12 September 2011

on manrepelling

For those of you unfamiliar, please go here so that the rest of this post makes sense to you. Or not. I’m a writer, not the police.

As a quick recap, I am in Stockholm. Stockholm is fantastic: the food is yummy, the buildings are gorgeous, the language is entertaining. But my favorite thing about Stockholm so far is the people. Not only are they gorgeous, but they dress incredibly well.

Which brings me back to man repelling. As a young woman, I recognize that now is the prime of my life, at least, in terms of looks. I also understand the importance of utilizing what I have to my advantage. Even though I get it on an intellectual level, I am driven towards dressing like a crazy person. On a regular day, it is safe to assume that fifty percent of whatever I am wearing is intended for men, and the rest are usually made for someone outside side of my age demographic (from toddler to old lady; I tend to swing to the extremes).

After stumbling upon the Man Repeller, I realized that I may or may not have found a kindred spirit. Someone who dresses to make herself happy, and does not necessarily adhere to normal standards of beauty. In fact, she often puts ensembles together just to see what happens.

This is how I get all the men.

While I appreciate her efforts, I have to wonder about the legitimacy of manrepelling. Even though she prides herself on her sartorial freedom, she still (for the most part) looks nice. At least, the individual pieces are nice. Other times, however, I feel like she puts in serious effort to look as ludicrous as possible, just for the sake of looking ludicrous. Those posts are entertaining, but I find them less genuine, and therefore not in the spirit of dressing to make oneself happy.

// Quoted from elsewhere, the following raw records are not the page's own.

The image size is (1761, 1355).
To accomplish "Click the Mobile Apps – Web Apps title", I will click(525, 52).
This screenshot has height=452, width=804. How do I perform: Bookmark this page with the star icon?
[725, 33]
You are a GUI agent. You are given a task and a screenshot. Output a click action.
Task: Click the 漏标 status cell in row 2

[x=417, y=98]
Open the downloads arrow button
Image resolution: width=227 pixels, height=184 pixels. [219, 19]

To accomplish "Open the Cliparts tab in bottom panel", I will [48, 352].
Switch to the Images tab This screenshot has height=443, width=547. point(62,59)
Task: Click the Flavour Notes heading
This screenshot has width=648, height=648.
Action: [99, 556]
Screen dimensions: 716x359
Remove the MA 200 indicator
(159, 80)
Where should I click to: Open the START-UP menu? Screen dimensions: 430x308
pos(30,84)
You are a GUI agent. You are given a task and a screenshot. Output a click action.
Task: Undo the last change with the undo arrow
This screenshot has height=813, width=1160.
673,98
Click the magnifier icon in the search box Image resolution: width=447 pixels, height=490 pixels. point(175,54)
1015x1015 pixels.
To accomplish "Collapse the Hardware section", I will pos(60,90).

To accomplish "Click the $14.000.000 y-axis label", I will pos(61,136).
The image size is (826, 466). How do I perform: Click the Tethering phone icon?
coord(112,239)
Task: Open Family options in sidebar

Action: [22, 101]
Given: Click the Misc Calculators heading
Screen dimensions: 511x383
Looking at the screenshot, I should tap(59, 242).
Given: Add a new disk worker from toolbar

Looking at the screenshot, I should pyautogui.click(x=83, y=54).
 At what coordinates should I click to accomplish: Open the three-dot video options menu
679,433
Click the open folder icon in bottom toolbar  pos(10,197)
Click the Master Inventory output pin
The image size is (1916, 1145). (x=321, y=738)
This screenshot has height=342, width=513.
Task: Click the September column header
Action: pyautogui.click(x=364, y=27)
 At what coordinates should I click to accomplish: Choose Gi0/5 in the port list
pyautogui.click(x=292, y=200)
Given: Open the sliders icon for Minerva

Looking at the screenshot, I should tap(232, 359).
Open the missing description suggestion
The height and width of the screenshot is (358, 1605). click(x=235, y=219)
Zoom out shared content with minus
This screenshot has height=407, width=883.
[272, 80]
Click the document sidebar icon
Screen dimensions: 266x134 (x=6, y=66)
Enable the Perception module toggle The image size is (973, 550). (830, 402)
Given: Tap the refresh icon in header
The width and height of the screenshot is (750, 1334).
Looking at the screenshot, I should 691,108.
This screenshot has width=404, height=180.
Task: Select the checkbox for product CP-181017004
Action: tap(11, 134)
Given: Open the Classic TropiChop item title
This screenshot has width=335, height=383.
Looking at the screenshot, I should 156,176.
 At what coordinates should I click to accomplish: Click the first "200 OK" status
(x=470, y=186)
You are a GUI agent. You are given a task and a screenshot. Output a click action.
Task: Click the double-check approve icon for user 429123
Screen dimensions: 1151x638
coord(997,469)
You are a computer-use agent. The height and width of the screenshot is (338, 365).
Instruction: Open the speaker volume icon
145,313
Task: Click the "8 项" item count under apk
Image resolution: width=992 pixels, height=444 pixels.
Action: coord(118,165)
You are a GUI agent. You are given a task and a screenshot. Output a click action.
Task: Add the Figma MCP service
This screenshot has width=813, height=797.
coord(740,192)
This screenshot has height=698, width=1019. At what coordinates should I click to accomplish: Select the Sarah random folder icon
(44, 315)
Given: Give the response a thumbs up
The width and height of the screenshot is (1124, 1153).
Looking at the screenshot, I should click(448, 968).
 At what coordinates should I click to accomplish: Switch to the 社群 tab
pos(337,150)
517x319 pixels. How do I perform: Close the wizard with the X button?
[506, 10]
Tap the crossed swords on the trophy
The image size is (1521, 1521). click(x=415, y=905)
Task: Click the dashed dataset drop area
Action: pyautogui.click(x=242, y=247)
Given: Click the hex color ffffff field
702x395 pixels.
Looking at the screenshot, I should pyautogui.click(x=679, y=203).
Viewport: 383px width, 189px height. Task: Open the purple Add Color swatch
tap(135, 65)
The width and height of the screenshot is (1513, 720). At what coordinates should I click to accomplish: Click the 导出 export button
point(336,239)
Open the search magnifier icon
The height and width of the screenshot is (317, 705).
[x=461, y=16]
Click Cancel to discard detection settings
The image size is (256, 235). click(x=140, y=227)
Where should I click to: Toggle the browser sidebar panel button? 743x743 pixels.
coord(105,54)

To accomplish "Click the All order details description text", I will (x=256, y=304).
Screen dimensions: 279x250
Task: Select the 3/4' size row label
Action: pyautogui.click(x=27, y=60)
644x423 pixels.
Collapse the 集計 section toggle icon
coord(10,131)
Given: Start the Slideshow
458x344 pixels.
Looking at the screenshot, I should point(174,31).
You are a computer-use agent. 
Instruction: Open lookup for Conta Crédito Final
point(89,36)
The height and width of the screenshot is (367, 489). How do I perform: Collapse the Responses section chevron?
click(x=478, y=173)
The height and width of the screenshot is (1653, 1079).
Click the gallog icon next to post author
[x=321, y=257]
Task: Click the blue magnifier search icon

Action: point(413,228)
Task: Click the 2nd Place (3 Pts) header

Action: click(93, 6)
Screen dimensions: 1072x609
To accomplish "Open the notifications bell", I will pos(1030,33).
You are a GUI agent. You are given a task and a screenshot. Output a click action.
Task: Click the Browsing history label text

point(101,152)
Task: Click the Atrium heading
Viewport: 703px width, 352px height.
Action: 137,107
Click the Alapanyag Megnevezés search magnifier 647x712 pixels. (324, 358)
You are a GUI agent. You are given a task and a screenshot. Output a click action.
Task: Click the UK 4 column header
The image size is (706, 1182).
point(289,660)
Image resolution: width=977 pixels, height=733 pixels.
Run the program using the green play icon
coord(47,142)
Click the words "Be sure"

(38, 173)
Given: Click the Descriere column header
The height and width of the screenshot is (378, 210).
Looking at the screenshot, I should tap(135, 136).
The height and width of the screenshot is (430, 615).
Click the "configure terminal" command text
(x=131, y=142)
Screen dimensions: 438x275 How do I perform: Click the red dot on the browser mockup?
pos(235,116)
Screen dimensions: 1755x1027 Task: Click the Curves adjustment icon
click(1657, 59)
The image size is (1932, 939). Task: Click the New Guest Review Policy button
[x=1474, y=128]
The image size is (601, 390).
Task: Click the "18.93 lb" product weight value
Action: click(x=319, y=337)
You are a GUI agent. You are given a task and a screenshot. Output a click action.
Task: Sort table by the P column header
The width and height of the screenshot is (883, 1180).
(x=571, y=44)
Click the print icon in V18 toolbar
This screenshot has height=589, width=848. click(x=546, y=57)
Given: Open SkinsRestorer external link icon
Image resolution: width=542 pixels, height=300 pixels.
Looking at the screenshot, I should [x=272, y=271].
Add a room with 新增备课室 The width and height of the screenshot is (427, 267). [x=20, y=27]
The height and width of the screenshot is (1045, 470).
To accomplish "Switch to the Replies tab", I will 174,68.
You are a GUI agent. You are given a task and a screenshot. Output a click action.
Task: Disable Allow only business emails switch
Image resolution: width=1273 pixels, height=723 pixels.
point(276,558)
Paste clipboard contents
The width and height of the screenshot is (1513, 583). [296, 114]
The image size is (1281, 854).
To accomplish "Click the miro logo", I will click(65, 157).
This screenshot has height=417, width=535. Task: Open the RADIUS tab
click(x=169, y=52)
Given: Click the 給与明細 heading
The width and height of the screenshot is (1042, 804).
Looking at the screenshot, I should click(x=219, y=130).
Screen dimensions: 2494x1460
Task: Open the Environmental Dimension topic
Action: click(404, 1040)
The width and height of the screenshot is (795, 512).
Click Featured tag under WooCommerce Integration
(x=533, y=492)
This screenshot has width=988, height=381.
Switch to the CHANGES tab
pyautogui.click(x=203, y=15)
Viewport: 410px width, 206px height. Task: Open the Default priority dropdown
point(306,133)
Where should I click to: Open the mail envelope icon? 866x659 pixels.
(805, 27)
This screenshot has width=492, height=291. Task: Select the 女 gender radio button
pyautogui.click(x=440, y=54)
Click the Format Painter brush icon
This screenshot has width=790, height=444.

Thinking about manrepelling reminds me of what elementary school teachers used to tell me: “Just be yourself and people will like you. You’ll make friends eventually.”

The thing is, a saying like that is way too idealistic. Growing up, I’ve learned that people lie all the time. Call me a cynic, but being yourself doesn’t mean that people will like you. Your self might be crazy.

By being a manrepeller, I get to express myself and know that I am happy and comfortable in my skin. However, it also means that I will not be attracting any males any time soon. Should I just give in? Sacrifice a little bit of individuality so that I may be happier later on?

Judging by the fact that I am sitting in my apartment wearing mens boxer briefs and a shirt whose name is White Tiger Stalk, I don’t think that that sort of sacrifice is going to happen any time soon.

I suppose I’ll just have to wait for someone to actually like me for me. Lucky me. And lucky him.